Boy, it sure burns me to have a national holiday for Martin Luther King. I voted against this outrage time and time again as a Congressman. What an infamy that Ronald Reagan approved it! We can thank him for our annual Hate Whitey Day.

It has been alleged that these are Lew Rockwell's words, not Ron Paul's. One would think that Rockwell would be familiar with Paul's record, as he was his longtime Chief of Staff.

But, fair enough. Let us assume that Rockwell was, indeed, in error. Paul's supporters link to his Yea vote on this 1979 bill as evidence that he supported an MLK Holiday:

TO AMEND H.R. 5461, MARTIN LUTHER KING HOLIDAY, BY DESIGNATING THE THIRD MONDAY IN JANUARY RATHER THAN JANUARY 15 AS THE LEGAL HOLIDAY.

But this actually isn't the bill for the holiday.

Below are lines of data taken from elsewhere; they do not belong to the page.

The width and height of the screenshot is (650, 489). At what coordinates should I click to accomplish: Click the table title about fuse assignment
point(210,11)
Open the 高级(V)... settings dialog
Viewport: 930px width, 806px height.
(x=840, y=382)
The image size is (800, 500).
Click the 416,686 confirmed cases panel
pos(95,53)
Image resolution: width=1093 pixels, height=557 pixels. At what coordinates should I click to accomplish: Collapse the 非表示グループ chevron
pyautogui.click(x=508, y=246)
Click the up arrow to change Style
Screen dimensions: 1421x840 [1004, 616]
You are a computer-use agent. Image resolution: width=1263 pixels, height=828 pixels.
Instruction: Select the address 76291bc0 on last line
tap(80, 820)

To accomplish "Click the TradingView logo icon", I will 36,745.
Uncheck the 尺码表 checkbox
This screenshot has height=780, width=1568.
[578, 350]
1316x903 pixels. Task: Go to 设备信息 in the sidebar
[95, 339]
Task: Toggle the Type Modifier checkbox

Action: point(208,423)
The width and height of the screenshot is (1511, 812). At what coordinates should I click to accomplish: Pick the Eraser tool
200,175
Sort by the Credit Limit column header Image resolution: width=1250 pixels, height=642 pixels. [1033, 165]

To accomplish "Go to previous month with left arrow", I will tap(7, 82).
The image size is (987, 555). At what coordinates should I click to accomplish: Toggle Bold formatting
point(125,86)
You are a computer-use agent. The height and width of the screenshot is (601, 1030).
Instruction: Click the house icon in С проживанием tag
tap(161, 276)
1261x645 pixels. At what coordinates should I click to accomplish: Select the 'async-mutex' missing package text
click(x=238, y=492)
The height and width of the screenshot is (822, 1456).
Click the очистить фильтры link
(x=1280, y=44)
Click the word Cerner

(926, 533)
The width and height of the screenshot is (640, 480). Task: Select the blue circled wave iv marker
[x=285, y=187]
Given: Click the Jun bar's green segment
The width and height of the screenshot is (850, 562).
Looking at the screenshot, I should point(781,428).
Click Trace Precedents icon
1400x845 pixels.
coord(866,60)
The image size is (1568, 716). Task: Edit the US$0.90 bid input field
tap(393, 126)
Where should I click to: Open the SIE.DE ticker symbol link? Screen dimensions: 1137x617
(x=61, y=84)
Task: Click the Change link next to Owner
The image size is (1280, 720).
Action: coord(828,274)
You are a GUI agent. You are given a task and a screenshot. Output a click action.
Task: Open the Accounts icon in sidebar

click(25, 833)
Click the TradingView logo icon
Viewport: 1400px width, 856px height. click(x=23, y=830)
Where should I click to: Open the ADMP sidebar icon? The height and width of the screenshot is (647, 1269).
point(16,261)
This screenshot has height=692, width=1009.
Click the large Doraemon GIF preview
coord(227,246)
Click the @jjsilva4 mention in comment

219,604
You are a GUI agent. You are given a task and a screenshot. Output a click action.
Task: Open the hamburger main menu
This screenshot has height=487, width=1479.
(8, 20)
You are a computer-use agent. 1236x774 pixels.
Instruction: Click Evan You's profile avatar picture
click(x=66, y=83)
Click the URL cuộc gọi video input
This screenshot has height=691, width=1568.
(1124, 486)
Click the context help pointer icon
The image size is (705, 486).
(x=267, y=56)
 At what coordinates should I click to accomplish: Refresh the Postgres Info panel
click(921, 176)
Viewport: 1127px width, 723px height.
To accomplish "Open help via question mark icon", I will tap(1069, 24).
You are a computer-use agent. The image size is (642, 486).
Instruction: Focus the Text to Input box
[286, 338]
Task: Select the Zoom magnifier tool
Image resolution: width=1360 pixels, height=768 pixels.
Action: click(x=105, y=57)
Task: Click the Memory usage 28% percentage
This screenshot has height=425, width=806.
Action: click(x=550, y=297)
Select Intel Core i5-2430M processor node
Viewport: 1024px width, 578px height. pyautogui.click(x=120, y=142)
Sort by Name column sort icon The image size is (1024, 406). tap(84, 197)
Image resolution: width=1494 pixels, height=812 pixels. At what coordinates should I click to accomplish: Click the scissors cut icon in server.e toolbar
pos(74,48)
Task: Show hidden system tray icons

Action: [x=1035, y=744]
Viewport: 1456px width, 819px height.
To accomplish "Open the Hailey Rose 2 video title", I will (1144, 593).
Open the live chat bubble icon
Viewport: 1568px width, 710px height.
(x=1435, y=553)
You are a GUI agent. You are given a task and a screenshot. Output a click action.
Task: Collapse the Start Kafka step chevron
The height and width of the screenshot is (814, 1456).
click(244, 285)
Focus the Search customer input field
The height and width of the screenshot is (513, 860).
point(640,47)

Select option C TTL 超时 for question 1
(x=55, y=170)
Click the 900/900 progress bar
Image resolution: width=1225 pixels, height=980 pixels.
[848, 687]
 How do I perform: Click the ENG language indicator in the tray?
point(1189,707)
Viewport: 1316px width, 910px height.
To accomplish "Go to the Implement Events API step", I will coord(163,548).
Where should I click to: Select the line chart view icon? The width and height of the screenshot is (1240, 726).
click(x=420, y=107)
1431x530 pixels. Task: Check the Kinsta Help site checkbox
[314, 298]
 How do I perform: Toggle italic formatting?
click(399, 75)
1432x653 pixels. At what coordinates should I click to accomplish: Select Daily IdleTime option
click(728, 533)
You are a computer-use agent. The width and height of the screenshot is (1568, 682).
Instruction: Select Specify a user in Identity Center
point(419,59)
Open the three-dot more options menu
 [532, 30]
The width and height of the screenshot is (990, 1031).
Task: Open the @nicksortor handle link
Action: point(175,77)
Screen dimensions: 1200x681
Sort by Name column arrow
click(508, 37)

The text doesn't even claim that. More importantly, the date is wrong. This vote was taken on December 5, 1979. The vote for the King holiday was actually taken on November 13, 1979:

The bill was called up in the House on Tuesday, November 13, 1979...When the final vote was taken, 252 Members voted for the bill and 133 against--five votes short of the two-thirds needed for passage.

I'm sorry to report that one of those Nay votes, as you can see here, was cast by one Ronald Paul. I'm sorry to further report that Paul again voted no on the 1983 bill that passed.

If we are to take the version of events proffered by Ron Paul's defenders, the Congressmen voted for a holiday which his Chief of Staff publicly denounced as "Hate Whitey Day." In Ron Paul's own name, no less. This version of events should inspire skepticism even in a Paul admirer. I am happy to report that in some, it did.  

I want to reiterate--again--that I make no claims on the heart of Ron Paul. How he truly feels about black people is best left to Paul and his conscience. His actual record, however, is wholly subject to the wiles of google.